#### Material for this exercise ####

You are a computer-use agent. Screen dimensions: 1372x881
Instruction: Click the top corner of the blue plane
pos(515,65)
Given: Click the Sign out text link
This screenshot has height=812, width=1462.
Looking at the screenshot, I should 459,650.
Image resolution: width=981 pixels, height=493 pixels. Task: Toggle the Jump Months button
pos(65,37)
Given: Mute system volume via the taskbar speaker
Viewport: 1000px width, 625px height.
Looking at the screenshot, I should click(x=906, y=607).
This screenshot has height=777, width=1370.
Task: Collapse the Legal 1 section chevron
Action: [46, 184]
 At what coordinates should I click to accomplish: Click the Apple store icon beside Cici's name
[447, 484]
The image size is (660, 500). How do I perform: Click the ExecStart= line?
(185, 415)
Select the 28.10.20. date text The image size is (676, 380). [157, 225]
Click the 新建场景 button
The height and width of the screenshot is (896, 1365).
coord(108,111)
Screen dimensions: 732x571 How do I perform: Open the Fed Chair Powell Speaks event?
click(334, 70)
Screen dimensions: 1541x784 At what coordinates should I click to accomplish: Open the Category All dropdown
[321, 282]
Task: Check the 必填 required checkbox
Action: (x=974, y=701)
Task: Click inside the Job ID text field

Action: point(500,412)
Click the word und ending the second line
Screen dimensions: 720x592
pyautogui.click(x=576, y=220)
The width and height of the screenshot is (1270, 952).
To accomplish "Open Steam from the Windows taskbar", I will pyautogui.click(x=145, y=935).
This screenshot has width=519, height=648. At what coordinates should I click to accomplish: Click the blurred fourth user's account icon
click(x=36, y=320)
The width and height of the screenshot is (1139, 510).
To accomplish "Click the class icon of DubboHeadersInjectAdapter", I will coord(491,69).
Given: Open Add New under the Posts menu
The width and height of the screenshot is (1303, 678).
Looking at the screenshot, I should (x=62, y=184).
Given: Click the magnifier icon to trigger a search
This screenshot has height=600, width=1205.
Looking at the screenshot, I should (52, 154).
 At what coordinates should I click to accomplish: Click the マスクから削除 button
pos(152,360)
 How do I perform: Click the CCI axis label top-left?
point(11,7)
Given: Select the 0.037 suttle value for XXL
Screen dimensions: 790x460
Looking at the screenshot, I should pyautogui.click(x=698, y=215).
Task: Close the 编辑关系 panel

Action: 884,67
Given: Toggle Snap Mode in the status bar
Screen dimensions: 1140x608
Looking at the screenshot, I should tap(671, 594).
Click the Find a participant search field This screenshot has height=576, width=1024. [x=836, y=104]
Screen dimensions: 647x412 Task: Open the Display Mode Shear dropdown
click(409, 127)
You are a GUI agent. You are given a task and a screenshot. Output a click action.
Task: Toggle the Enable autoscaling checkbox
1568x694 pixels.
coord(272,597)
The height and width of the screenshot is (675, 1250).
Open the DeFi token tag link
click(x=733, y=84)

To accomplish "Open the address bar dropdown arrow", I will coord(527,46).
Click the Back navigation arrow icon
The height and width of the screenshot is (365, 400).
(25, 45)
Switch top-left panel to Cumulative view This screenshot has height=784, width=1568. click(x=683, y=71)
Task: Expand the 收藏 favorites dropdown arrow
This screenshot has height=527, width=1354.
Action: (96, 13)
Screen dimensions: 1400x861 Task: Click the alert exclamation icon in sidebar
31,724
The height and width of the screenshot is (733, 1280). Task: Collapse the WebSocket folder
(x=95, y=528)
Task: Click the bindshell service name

####

Problem description –
Print the items above again without any change, starting at the line that contains "Select the 28.10.20." and ending at the line that contains "Action: (x=974, y=701)".

Expected answer –
Select the 28.10.20. date text The image size is (676, 380). [157, 225]
Click the 新建场景 button
The height and width of the screenshot is (896, 1365).
coord(108,111)
Screen dimensions: 732x571 How do I perform: Open the Fed Chair Powell Speaks event?
click(334, 70)
Screen dimensions: 1541x784 At what coordinates should I click to accomplish: Open the Category All dropdown
[321, 282]
Task: Check the 必填 required checkbox
Action: (x=974, y=701)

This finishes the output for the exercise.